Rae McKen’s production of A Midsummer Night’s Dream addresses its target audience directly, placing the play within a framing device set in a modern day classroom. As a group of assorted school stereotypes assembles for detention, their velvet-jacketed teacher ‘Mr Goodfellow’ enters the room and hands out copies of Dream. Faced with the initial reluctance of the group to engage, Goodfellow begins clicking his fingers, at which the students take on the roles and slip seamlessly into the play.
It’s a device that bears no relevance to the main body of the play and the classroom isn’t really referenced again in what is otherwise a very traditional take on Shakespeare’s play. Against a dappled backdrop of tall trees, and in a ‘forest’ populated by vertical poles from which fairies hang, the small company performs the text at high speed to bring in their school-friendly production at a hair over two hours. With eight actors doubling, there are a number of clunky interventions to explain certain lacunae: ‘Starveling’ fails to turn up for rehearsal, and his non-appearance at the Mechanicals’ performance prompts Snout to perform double duty as Wall and Moonshine, and the lovers are required to vacate the stage in order to return to perform Pyramus and Thisbe.

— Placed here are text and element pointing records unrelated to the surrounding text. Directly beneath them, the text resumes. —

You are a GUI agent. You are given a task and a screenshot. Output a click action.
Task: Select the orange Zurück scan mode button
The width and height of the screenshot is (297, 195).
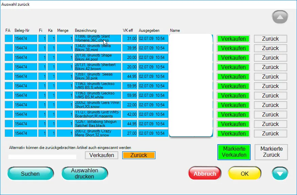[x=139, y=155]
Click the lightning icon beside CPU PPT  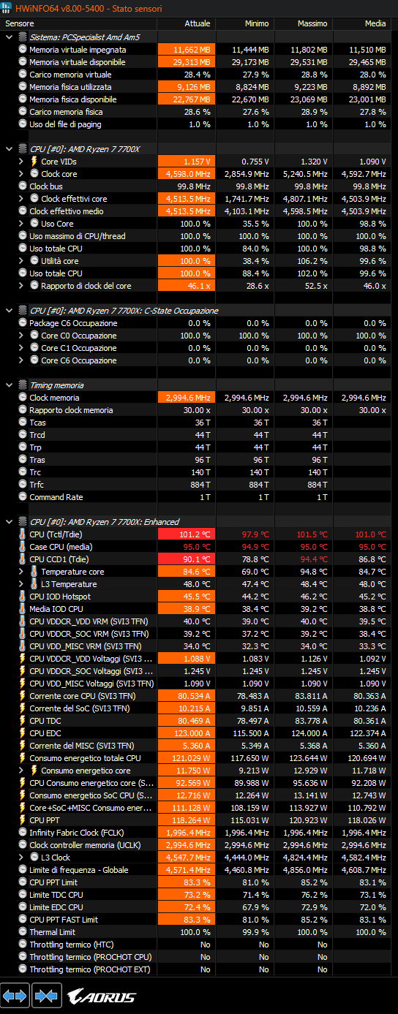[22, 820]
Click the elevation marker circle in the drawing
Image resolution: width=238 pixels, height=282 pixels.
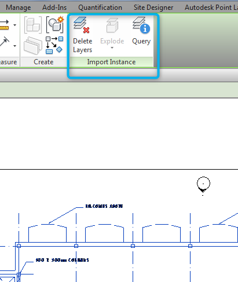click(203, 184)
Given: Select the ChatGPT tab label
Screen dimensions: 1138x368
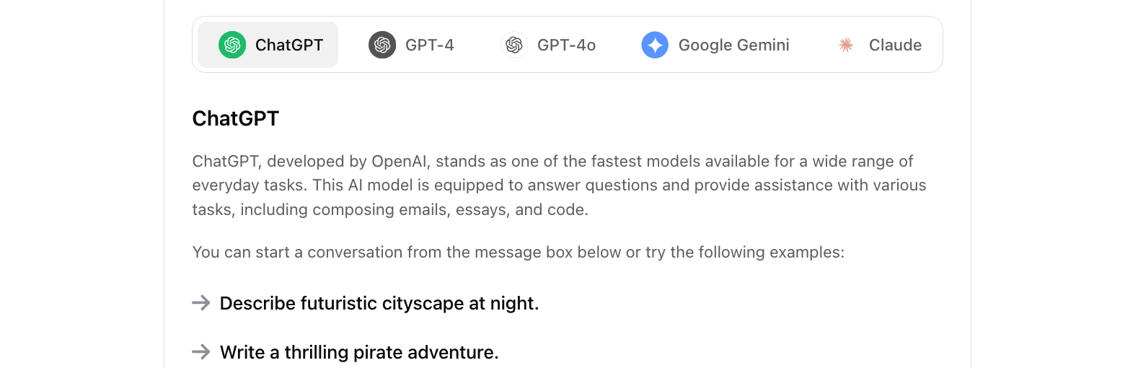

All of this does demand a high level of energy from the performers, and this is sustained throughout. Once in the forest, events move at a tremendous lick. Puck appears chatting to a pool of light, which speaks as a pre-recorded chorus of voices to stand for the fairies, and Oberon and Titania arrive without retinues, allowing the three actors to race through the establishing scenes as quickly as possible. The production’s biggest problem is the treatment throughout of the text as something to be got out of the way. This is at its worst in moments such as Titania’s reawakening where no breath is left for reaction as she sees Bottom with sober eyes for the first time. The sacrifice made in the service of pace is at the cost of subtlety, reflection and variation of tone.

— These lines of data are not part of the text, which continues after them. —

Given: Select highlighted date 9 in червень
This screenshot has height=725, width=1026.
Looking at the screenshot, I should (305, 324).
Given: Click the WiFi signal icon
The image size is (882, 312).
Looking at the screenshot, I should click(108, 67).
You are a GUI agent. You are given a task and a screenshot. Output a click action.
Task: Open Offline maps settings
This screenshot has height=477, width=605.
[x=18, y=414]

What the instance on speed does allow for is more physical comedy, particularly between the four lovers. Rebecca Loudon as Helena stands out here, moving from desperate supplication (including, rather problematically, embracing Demetrius as he threatened to assault her, causing him to collapse on top of her in exasperation) to a feisty confidence as the confusions reach their peak. If the production can be seen to have a unifying theme, it is of the importance of growing up, but the main action revels in its childishness, whether Hermia wrapping herself around Lysander’s legs until she slides gracelessly down to his feet, or Demetrius and Lysander squeezing their cheeks together as they march out to duel. There is little in the way of originality in these slapstick scenes, but the energetic physicality does at least amplify the frenetic confusion.
There is more invention in the presentation of the Mechanicals, with Loudon again excelling as a hyperactive Quince attempting to direct their interlude. Here, the childish humour fits better as characters talk over one another or as Bottom repeatedly and accidentally barges his fellows out of the way. Lots of points of interest are set up: Quince and Snout bristle with sexual tension, Snug gives a comically diffident performance, and Flute, initially shambling in hoodie and tracksuit trousers, turns up for the final scene in full drag including death-defying heels. Their ‘Pyramus and Thisbe’ takes up the whole stage, with Theseus and Hippolyta descending into the audience, and the company rattling through the jokes with an earnest desire to please.
Quite why the company chose their particular framing device remains unclear, and the magical manipulation of his actors places ‘Mr Goodfellow’ in a rather odd position, an inspirational teacher who appears to be teaching his children nothing but using them as puppets. Perhaps most disappointingly, this is a Dream that seems to have almost no interest in the play itself, throwing away the language and the tensions of the forest in favour of a breakneck romp through the more obvious comic set pieces and easy jokes. If this play is, as the framing device suggests, to be positioned as an educational or even redemptive piece, then it needs to have much more to offer.